━━ Source information

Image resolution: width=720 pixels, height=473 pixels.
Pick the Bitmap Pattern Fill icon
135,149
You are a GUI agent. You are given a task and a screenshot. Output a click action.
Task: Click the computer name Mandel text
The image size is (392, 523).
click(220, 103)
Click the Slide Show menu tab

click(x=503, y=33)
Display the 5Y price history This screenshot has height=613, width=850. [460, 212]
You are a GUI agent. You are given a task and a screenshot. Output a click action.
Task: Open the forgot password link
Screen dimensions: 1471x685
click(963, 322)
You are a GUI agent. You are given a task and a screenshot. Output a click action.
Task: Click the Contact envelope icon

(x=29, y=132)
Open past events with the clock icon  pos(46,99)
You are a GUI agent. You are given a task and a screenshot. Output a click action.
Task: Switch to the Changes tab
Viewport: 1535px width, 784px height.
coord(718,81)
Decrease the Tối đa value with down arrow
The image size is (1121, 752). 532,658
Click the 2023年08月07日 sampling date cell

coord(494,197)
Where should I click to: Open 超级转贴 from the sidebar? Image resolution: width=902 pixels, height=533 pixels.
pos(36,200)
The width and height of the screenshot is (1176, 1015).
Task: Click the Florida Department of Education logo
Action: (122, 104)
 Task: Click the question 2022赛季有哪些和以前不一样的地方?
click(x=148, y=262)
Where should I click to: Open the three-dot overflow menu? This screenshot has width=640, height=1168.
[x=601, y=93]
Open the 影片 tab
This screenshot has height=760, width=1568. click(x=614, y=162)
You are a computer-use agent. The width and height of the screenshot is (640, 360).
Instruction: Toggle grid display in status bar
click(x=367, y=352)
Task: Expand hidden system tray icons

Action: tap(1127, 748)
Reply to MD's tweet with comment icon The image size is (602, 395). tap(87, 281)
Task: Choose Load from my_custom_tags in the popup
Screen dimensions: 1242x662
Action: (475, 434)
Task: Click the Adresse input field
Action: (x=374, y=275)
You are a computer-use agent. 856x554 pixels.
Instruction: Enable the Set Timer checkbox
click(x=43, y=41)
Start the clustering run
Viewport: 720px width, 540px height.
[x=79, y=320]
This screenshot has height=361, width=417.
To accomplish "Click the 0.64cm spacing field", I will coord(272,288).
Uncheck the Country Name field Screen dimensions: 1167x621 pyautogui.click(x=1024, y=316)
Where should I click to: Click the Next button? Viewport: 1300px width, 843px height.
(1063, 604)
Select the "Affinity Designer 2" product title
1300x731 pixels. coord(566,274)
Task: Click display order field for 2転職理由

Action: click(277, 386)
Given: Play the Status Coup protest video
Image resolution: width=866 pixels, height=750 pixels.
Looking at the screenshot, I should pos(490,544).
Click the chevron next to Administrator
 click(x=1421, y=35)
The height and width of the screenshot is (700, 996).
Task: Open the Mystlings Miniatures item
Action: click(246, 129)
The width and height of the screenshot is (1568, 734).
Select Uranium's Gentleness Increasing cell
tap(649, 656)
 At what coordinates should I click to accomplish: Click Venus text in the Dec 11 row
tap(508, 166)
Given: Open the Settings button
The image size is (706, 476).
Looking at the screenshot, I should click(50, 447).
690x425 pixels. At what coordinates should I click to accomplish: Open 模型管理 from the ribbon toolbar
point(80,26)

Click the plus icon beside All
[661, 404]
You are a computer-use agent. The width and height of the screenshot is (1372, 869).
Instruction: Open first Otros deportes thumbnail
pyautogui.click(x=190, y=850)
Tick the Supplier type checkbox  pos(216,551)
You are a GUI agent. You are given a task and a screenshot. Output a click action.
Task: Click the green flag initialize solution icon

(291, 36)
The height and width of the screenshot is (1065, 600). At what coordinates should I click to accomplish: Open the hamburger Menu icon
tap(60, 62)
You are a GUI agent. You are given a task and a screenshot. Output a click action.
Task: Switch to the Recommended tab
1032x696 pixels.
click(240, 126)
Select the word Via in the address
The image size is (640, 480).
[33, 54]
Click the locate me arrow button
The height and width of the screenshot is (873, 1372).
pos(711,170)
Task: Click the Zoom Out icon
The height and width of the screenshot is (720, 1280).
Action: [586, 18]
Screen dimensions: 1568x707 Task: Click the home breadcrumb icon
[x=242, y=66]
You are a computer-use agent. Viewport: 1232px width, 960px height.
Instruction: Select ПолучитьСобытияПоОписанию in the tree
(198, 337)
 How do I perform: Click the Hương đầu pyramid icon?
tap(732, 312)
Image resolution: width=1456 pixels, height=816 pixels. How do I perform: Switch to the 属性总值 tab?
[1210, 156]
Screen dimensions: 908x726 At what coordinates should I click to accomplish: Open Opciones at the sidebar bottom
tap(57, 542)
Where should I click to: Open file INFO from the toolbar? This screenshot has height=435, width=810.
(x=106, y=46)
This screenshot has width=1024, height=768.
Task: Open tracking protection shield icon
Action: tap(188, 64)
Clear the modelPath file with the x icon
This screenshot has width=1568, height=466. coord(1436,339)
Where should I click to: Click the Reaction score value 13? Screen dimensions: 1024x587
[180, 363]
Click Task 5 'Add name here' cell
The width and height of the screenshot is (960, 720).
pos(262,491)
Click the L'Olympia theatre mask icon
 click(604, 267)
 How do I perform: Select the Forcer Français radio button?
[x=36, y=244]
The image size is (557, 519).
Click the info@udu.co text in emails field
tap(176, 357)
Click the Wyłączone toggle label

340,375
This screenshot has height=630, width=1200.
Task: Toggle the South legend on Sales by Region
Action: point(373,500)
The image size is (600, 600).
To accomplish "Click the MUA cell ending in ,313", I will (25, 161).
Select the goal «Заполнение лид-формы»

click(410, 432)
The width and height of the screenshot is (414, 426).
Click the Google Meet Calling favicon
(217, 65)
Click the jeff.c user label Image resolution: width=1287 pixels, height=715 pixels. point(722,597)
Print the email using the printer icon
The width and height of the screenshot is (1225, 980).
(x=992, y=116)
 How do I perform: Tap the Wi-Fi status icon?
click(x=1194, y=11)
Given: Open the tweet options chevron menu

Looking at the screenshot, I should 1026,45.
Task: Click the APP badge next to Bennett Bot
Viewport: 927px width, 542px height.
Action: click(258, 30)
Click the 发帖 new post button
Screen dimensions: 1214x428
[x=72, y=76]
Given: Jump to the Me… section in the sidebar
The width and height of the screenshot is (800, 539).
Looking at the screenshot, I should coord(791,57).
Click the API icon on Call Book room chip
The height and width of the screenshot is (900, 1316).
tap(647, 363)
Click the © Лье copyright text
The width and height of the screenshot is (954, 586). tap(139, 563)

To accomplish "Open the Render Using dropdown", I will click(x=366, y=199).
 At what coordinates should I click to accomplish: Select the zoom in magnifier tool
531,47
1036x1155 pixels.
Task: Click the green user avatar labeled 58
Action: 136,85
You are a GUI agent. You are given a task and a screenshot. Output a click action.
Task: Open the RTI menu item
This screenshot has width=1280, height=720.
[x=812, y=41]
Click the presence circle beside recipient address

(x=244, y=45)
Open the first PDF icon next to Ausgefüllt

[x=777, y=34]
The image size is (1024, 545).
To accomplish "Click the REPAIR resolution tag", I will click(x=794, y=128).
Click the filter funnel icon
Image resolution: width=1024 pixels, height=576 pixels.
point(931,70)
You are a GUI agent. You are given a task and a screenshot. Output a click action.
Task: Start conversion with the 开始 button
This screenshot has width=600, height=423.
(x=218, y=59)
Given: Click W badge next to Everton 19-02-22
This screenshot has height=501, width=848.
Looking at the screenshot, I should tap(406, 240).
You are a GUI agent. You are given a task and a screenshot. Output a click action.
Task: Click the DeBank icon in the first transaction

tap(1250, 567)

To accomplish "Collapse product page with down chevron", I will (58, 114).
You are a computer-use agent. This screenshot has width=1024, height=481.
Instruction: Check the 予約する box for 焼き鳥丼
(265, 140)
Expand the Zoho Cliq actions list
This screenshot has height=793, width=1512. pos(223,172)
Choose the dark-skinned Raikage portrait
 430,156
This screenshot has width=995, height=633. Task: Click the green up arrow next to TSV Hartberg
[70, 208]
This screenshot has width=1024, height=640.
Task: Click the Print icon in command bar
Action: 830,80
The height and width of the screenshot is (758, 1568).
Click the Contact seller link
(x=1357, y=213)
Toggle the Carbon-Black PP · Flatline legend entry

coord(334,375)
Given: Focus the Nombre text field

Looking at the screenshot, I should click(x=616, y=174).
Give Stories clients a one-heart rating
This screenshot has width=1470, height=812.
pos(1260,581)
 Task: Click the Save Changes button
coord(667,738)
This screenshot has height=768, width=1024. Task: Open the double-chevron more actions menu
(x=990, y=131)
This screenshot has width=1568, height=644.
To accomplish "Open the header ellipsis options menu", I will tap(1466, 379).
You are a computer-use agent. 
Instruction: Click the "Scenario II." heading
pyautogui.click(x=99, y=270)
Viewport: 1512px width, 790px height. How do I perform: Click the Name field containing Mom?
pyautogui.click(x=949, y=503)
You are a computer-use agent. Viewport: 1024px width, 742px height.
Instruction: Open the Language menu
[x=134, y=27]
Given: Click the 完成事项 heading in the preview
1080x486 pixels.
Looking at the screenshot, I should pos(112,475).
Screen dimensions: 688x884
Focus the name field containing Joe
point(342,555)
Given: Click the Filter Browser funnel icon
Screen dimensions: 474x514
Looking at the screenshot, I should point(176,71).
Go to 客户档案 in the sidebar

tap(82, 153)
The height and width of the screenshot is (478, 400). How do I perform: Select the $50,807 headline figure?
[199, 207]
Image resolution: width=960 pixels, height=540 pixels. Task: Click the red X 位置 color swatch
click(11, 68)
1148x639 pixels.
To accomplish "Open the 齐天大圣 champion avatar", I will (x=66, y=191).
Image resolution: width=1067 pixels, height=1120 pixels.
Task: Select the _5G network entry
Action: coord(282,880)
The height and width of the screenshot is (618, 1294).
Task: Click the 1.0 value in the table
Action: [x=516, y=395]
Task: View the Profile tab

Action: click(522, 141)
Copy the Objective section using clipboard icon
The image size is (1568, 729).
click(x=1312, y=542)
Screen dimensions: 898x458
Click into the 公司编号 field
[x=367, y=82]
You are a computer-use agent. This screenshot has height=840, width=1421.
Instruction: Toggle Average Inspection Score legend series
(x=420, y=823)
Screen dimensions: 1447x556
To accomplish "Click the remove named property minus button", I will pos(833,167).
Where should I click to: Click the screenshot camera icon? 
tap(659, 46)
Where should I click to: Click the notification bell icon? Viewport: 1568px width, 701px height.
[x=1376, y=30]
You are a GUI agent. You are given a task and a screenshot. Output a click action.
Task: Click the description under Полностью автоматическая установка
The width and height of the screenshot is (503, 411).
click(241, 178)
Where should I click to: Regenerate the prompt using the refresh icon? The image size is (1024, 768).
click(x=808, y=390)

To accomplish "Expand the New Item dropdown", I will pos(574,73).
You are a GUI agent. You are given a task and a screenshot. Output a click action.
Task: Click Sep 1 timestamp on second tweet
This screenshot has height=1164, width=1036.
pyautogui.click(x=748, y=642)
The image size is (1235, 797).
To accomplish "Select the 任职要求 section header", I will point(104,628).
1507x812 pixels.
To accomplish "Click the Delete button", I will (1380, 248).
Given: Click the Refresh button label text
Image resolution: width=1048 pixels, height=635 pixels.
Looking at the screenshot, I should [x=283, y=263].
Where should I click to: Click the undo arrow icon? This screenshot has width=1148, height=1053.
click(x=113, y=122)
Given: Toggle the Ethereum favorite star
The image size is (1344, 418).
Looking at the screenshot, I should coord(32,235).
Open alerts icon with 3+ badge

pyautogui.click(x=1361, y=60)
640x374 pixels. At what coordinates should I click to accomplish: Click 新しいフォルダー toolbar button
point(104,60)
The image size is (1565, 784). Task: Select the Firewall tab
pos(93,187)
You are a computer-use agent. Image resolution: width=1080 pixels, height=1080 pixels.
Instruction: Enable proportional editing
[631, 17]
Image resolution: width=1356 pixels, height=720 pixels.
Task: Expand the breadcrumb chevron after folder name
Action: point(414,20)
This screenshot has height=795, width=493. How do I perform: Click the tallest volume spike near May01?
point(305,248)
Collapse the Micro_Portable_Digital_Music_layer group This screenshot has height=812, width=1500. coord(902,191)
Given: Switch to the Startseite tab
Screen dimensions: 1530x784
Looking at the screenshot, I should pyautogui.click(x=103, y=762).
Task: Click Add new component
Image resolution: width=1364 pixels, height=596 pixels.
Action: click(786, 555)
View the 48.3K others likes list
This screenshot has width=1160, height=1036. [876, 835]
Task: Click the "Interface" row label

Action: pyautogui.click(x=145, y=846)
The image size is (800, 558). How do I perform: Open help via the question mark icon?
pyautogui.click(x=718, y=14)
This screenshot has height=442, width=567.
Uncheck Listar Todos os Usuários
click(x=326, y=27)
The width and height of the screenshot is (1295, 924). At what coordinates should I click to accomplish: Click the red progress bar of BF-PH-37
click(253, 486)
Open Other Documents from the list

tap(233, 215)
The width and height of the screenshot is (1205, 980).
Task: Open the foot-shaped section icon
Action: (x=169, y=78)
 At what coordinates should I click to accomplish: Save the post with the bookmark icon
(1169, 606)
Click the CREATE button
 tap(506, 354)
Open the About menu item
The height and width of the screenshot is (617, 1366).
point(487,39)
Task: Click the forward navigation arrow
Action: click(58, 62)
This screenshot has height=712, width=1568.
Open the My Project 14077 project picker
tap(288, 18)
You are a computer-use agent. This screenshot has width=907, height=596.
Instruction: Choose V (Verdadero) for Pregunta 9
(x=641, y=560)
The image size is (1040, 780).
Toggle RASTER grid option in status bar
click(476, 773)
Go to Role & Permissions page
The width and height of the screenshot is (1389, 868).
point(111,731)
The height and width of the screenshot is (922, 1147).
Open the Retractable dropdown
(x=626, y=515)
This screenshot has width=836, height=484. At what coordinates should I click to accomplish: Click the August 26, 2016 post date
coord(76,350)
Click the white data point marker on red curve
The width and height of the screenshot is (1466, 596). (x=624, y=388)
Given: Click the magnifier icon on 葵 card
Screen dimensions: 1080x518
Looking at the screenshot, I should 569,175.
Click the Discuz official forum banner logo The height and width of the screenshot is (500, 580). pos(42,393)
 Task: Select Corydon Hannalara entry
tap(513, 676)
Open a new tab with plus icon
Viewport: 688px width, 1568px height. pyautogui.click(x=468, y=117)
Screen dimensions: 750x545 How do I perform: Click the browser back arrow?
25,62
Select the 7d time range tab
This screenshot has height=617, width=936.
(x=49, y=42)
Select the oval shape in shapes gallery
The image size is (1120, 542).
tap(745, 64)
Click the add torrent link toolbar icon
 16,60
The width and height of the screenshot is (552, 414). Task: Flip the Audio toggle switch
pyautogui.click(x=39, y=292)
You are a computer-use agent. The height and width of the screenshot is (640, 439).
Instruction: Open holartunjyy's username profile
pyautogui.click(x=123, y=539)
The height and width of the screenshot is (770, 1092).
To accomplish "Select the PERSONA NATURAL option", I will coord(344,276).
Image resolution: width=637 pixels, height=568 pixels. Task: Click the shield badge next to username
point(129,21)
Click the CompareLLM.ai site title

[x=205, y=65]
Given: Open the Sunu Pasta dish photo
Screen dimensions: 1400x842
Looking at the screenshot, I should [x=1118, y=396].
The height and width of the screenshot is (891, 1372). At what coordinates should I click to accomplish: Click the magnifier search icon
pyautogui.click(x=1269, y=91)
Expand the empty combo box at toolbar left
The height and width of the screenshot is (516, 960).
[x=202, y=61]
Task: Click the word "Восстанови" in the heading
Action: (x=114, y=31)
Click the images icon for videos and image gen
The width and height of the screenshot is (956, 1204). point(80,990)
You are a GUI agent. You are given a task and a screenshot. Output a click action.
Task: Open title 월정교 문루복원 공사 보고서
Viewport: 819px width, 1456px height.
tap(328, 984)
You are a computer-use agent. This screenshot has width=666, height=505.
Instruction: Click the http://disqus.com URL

━━━━

From the line holding "Where should I click to: Open the" to the line holding "Given: Play the Status Coup protest video", inclusive, restate each line above exactly as written.

Where should I click to: Open the three-dot overflow menu? This screenshot has width=640, height=1168.
[x=601, y=93]
Open the 影片 tab
This screenshot has height=760, width=1568. click(x=614, y=162)
You are a computer-use agent. The width and height of the screenshot is (640, 360).
Instruction: Toggle grid display in status bar
click(x=367, y=352)
Task: Expand hidden system tray icons

Action: tap(1127, 748)
Reply to MD's tweet with comment icon The image size is (602, 395). tap(87, 281)
Task: Choose Load from my_custom_tags in the popup
Screen dimensions: 1242x662
Action: (475, 434)
Task: Click the Adresse input field
Action: (x=374, y=275)
You are a computer-use agent. 856x554 pixels.
Instruction: Enable the Set Timer checkbox
click(x=43, y=41)
Start the clustering run
Viewport: 720px width, 540px height.
[x=79, y=320]
This screenshot has height=361, width=417.
To accomplish "Click the 0.64cm spacing field", I will coord(272,288).
Uncheck the Country Name field Screen dimensions: 1167x621 pyautogui.click(x=1024, y=316)
Where should I click to: Click the Next button? Viewport: 1300px width, 843px height.
(1063, 604)
Select the "Affinity Designer 2" product title
1300x731 pixels. coord(566,274)
Task: Click display order field for 2転職理由

Action: click(277, 386)
Given: Play the Status Coup protest video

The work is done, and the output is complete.